Existen padres y maestros que, por características de personalidad, por sus historias personales o por falta de información, pueden tener pudor e inseguridad al enfrentar un diálogo sobre sexualidad con jóvenes y esto debe ser respetado, no forzándolos a hacerlo.

No deberían quedar afuera del interés de los formadores los aspectos biológicos, ni los éticos, ni los psicológicos; formarse en sexualidad requiere, a mi juicio, la incorporación de conocimientos multidisciplinarios que deberían ser provistos por los profesionales versados en cada área. Los Médicos y Psicólogos especialistas en Sexología y los Educadores Sexuales, tenemos muchas herramientas docentes que pueden ser útiles para ayudar a formar a los formadores, con la ventaja de una carrera profesional que nos respalda científicamente para realizar esta tarea y la experiencia de años y cientos de pacientes, que en cierto modo son nuestros educandos.

Un especialista en Sexología Clínica, lejos de considerar la educación sexual solamente en sus aspectos biológicos, está entrenado holísticamente y capacitado para asesorar o formar parte del equipo de educadores, lo cual no es lo mismo que dejar al maestro solo, leyendo artículos extraídos de aquí y de allá para que pueda improvisar una clase de educación sexual frente a chicos y chicas de distintas edades y extracciones sociales y religiosas.

 

9-Creo además, que la opinión de las respectivas doctrinas religiosas debe exponerse pedagógicamente ante el alumnado. Ya hemos hablado de los aspectos espirituales involucrados en la sexualidad; además de eso, existen muchos padres que desean que sus hijos incorporen conceptos coherentes con los que sus familias sostienen y que no quieren que se cree un conflicto entre lo expresado en la casa y en la escuela. Existen en un aula estudiantes de diversas creencias y la toma de conciencia de las diversidades en una forma pedagógica, es un ejercicio de suma cultura y democracia.

 

Los seres humanos poseemos la capacidad de elegir llamada libre voluntad, pero, para que esto sea posible, debemos conocer nuestras opciones y estar informados acerca de las ventajas y desventajas que ellas implican para cada uno. Cuando hay ignorancia, falsas creencias o tabúes, las personas igualmente eligen, pero por lógica, se equivocan mucho más.
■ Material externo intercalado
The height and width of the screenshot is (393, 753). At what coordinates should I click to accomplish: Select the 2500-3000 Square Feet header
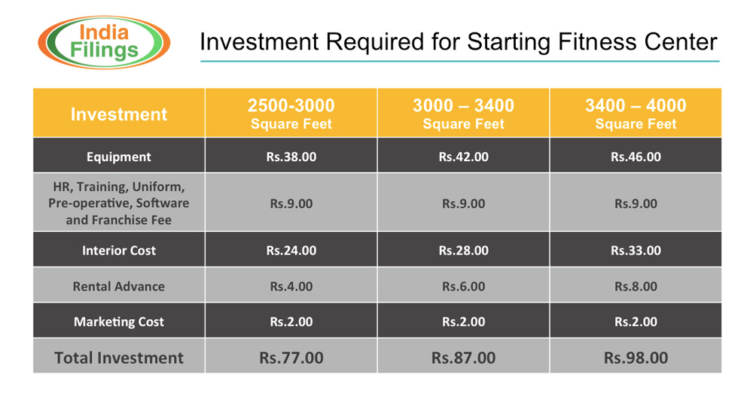(x=291, y=114)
Nuestra generación y las anteriores ya pasaron por ello y no hemos sido felices al ser autodidactas de la sexualidad por fuerza de las circunstancias.

No queremos que nuestros hijos sufran por negárseles el conocimiento necesario ni por exceso de saberes más allá de su comprensión ni por distorsiones de la realidad.

 Por lo tanto, asumamos la responsabilidad saludable de darles educación sexual con amor y verdad, con ética y recato, con sentido común y amplitud mental,  con los valores espirituales de las creencias de nuestra población de familias  y, muy especialmente, con respeto por sus propios cuerpos, sus mentes y sus almas.